Players at eight Aviva Premiership clubs are already wearing Global Positioning System (GPS) monitors in matches following a dispensation relating to Law 4 granted by the International Rugby Board (IRB) this summer.
Data from nearly 100 games in which the 5hz GPS units are worn by players from Bath Rugby, Exeter Chiefs, Harlequins, Leicester Tigers, London Irish, London Wasps, Northampton Saints and Sale Sharks will be used to:
Investigate the use of GPS in monitoring training and game performance
Investigate the use of GPS in monitoring injury risk and player wellbeing
Establish positional demands in competitive match play
Identify key indicators of performance in elite rugby union
Identify markers for recovery in elite rugby union
The study – "The Demands of Playing and Training in Elite Rugby Union" – was commissioned by the RFU on the recommendation of the Professional Game Board. It is being undertaken by academics at the University of Chester and is part sponsored by the English Institute of Sport.

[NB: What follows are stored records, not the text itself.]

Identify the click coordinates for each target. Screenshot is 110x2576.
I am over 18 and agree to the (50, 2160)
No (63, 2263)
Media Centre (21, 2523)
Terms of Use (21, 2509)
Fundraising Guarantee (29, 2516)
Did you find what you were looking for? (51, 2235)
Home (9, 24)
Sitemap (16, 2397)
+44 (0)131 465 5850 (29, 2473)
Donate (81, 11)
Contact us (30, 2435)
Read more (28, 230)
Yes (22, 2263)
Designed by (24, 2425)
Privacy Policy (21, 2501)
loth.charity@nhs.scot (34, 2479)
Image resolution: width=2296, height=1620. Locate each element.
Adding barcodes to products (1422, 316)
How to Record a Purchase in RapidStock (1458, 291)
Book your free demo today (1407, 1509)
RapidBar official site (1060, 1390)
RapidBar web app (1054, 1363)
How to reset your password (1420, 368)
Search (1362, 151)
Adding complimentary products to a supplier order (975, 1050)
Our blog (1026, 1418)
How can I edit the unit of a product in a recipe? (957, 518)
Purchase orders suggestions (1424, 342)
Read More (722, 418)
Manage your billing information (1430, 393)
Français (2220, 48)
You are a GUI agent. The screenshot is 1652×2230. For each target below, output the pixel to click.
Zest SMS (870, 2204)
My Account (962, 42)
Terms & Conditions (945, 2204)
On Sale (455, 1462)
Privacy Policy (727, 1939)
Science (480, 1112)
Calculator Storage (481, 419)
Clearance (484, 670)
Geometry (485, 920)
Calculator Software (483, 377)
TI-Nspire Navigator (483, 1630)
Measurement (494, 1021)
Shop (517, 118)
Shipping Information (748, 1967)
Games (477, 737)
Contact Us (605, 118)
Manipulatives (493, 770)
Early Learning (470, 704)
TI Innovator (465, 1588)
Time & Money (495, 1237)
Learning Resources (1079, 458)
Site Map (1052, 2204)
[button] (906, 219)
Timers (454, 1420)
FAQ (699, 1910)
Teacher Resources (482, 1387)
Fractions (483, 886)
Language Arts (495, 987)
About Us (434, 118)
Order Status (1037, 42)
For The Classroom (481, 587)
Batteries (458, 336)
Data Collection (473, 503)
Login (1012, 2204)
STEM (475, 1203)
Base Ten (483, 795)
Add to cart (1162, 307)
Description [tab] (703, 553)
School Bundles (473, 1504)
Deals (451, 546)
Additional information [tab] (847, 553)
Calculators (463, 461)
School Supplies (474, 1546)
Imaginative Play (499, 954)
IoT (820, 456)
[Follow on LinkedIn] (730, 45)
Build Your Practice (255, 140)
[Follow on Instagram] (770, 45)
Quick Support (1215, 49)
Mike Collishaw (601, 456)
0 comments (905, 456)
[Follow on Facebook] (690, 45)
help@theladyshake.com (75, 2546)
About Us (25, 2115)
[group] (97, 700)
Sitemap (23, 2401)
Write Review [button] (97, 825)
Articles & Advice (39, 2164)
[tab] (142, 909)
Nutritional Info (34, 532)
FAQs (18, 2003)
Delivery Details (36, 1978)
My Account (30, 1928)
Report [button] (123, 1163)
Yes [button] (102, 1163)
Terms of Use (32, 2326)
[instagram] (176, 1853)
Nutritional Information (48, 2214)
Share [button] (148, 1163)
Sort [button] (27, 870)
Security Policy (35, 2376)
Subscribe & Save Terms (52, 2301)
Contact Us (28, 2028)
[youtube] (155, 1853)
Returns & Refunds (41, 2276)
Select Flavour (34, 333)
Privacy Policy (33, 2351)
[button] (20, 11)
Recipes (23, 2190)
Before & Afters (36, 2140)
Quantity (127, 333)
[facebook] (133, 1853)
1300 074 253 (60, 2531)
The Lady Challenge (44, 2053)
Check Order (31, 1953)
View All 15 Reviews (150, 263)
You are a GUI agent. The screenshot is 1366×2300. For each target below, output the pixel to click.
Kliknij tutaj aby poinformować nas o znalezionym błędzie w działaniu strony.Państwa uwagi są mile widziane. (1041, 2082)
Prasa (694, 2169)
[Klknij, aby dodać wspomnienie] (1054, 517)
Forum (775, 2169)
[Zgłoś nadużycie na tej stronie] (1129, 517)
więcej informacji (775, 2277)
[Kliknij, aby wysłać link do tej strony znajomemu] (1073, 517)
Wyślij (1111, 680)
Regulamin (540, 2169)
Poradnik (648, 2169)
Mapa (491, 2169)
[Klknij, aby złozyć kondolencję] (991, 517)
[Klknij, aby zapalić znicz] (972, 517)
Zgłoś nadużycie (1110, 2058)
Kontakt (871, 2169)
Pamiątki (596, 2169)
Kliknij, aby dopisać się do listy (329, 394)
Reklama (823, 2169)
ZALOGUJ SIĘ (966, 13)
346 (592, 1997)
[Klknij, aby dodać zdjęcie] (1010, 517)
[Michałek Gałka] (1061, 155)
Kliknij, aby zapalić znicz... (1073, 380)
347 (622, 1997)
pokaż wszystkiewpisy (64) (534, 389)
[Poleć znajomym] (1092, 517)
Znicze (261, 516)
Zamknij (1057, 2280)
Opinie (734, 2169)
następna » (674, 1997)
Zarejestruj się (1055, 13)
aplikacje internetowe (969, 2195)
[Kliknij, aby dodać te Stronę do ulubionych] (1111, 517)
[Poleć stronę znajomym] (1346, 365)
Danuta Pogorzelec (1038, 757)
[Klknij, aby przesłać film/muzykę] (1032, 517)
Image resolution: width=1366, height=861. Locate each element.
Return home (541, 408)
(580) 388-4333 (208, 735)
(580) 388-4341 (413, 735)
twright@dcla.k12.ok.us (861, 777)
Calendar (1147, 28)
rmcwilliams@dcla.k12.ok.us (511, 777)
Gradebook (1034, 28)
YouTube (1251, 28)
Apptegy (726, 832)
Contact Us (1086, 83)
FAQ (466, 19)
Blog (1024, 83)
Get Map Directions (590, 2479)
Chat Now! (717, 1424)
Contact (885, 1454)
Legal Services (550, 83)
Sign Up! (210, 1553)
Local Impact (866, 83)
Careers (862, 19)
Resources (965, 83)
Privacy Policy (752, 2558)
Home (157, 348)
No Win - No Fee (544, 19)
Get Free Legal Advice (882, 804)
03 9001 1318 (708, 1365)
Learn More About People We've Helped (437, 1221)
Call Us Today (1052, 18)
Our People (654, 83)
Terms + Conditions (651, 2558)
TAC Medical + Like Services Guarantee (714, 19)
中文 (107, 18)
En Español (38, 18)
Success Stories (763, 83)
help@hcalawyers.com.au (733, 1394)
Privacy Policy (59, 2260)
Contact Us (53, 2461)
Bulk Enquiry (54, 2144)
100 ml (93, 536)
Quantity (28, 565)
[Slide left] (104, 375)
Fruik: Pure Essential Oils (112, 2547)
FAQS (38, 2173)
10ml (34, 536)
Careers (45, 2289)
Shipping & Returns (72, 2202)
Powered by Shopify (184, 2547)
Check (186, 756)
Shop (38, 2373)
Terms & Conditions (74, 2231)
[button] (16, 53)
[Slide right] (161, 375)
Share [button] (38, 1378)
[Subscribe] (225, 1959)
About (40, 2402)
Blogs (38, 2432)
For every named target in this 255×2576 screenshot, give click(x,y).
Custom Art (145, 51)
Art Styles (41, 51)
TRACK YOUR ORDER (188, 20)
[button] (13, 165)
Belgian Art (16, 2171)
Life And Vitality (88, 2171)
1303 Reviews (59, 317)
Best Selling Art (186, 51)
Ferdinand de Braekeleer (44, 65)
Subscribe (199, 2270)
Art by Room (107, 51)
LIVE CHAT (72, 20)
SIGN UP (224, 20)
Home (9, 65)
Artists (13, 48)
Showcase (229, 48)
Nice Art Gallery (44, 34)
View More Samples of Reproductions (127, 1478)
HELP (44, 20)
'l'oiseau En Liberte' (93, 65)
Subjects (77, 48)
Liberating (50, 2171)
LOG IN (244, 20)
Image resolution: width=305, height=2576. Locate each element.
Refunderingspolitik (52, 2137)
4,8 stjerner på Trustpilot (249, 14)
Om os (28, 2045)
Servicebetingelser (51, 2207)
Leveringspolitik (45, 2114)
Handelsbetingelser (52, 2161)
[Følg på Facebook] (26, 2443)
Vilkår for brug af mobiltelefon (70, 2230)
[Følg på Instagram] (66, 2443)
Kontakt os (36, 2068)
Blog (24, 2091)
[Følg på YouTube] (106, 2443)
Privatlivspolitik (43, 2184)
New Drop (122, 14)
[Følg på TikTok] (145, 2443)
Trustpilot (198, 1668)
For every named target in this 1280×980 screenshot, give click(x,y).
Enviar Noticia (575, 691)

RFU Head of Sports Science Roy Headey said: "We already have the most sophisticated injury audit in world rugby, which quantifies the number and nature of rugby injuries and how many days out of training and playing those injuries cause.
"The GPS study will add precise information about the physical demands of training and playing that one way or another contribute to those injury statistics and takes place following extensive collaboration between the RFU, IRB, Premiership Rugby and the Rugby Players Association. It will be another big step in designing ways of reducing the injury burden at elite level.
"The same information will be invaluable in designing training programmes that exactly replicate the demands of the game, for example the distances run at different speeds, top speeds achieved and forces generated in impacts."